DOI : 10.35562/alyoda.5851

La société COGESTEN a fait l'objet, en 2005, d'une vérification de comptabilité pour les exercices clos les 30 septembre 2002, 2003 et 2004.

A l'issue du contrôle, le vérificateur a estimé qu'elle aurait dû comptabiliser en charges constatées d'avance les redevances en faveur de la société CONVERGENCE AUDIT qu’elle avait comptabilisées en charge.

Plus précisément, la société CONVERGENCE AUDIT qui détient environ 75% du capital de la société COGESTEN, s'est engagée, aux termes d'une convention en date du 1er février 2002, à fournir à sa filiale des prestations de direction générale et des prestations techniques en contrepartie desquelles elle facture à la société COGESTEN l'équivalent de 30% du chiffre d'affaires hors taxes facturée par cette dernière à ses clients, sous déduction des avoirs et des créances irrécouvrables. En exécution de cette convention, la SARL COGESTEN a comptabilisé en charge 30% de son chiffre d’affaires.

Lignes fournies >>

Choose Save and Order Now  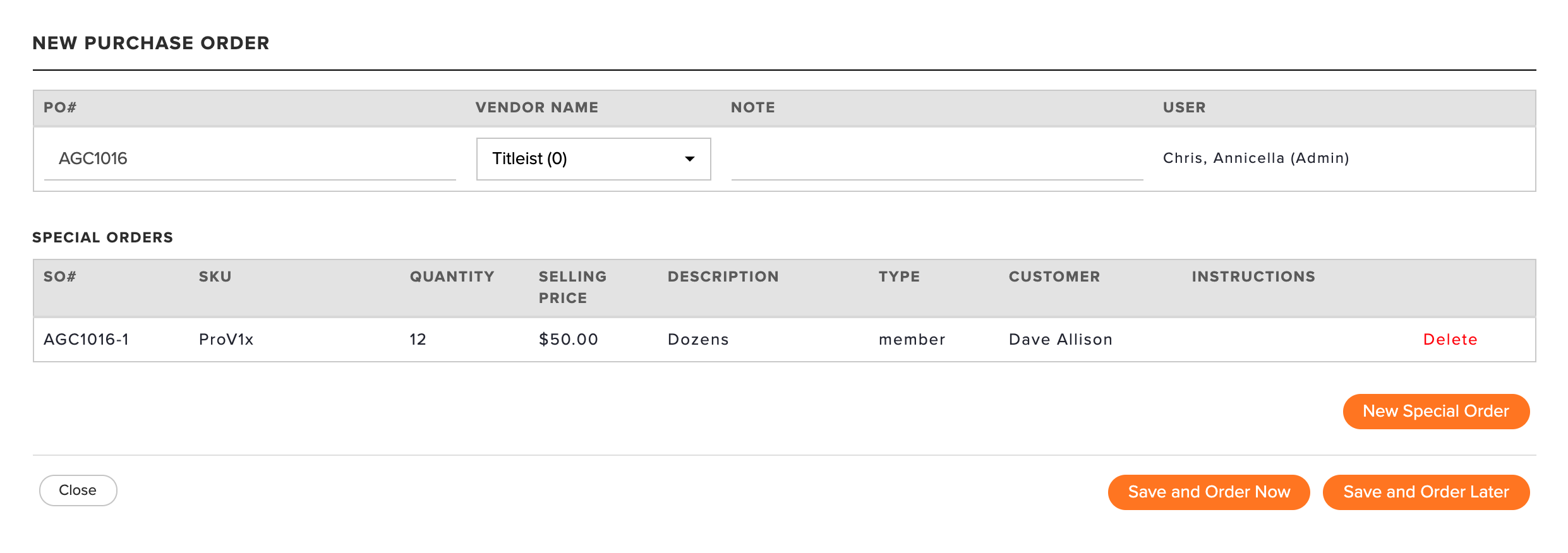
* * *
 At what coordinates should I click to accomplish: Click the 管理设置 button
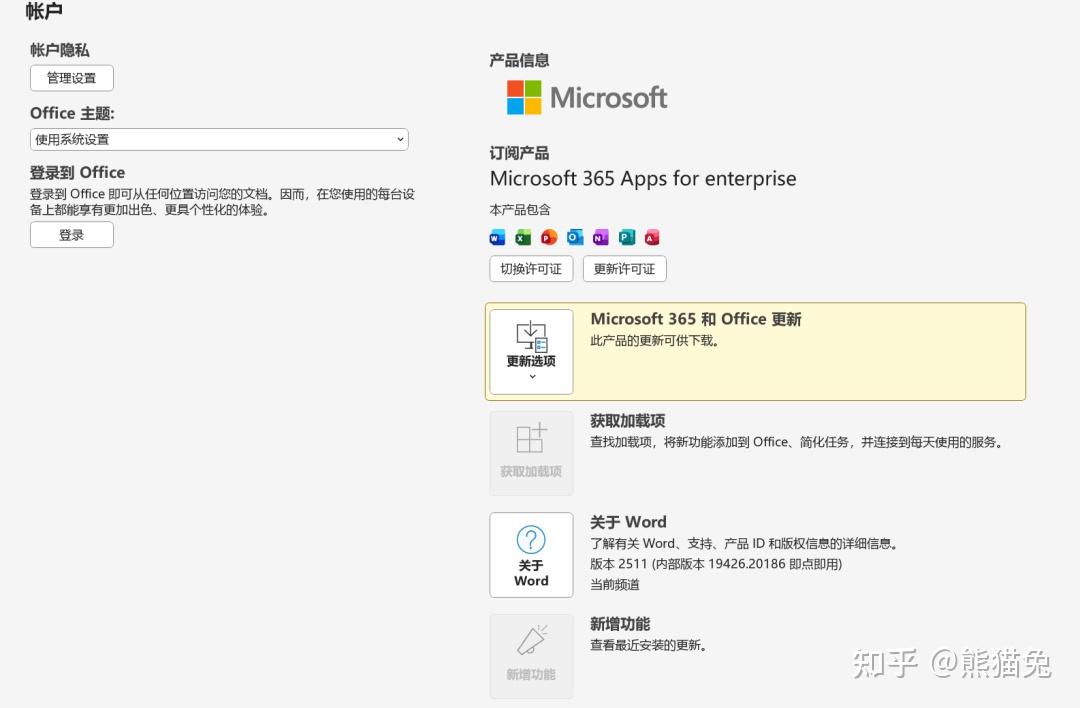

Exercice proposé 1 >>
Répondez à ces questions sur l'extrait consacré à la société COGESTEN :
(a) En quelle année la société COGESTEN a-t-elle fait l'objet d'une vérification de comptabilité ?
(b) Quelle part du capital de COGESTEN la société CONVERGENCE AUDIT détient-elle ?
(c) De quand date la convention conclue entre les deux sociétés ?
Exercice proposé 2 >>
Indiquez si chaque affirmation concorde avec l'extrait consacré à la société COGESTEN. Répondez par oui ou non et citez les mots du texte qui tranchent.
(a) La vérification portait sur des exercices clos le 31 décembre.
(b) CONVERGENCE AUDIT facture à COGESTEN l'équivalent de 30 % de son chiffre d'affaires hors taxes.
(c) Le vérificateur a approuvé la comptabilisation en charge des redevances.
Exercice proposé 3 >> Poursuivez l'extrait consacré au contrôle fiscal de la société COGESTEN à partir de sa dernière phrase.
Les lignes qui précèdent ne servent pas ici.

Réponse 1 >>
(a) En 2005.
(b) Environ 75 %.
(c) Du 1er février 2002.

Réponse 2 >>
(a) Non : « les exercices clos les 30 septembre 2002, 2003 et 2004 ».
(b) Oui : « l'équivalent de 30% du chiffre d'affaires hors taxes facturée par cette dernière à ses clients ».
(c) Non : « le vérificateur a estimé qu'elle aurait dû comptabiliser en charges constatées d'avance les redevances ».

Réponse 3 >>
A la clôture des exercices vérifiés, la société COGESTEN a comptabilisé au poste 4871 des produits constatés d'avance des travaux facturés aux clients mais qui n’étaient pas encore réalisés.

L’administration fiscale reproche à la société requérante de n’avoir pas corrigé symétriquement les redevances versées à la société CONVERGENCE AUDIT en comptabilisant des charges constatées d'avance calculées sur la base des produits qu’elle avait constatés d'avance.

La SOCIETE COGESTEN relève appel du jugement du 23 février 2010 par lequel le tribunal administratif de Lyon a rejeté sa demande tendant à la décharge des cotisations supplémentaires résultant de la vérification.

Nous avons du mal à suivre le raisonnement de l’administration et du tribunal administratif de Lyon.

Le ministre vous rappelle lui-même qu’Il résulte des dispositions de l'article 39-1 du code général des impôts que pour être admis en déduction du bénéfice, les frais et charges doivent, notamment, être compris dans les charges de l'exercice au cours duquel ils peuvent être considérés comme engagés par l'existence d'une dette certaine dans son principe et dans son montant.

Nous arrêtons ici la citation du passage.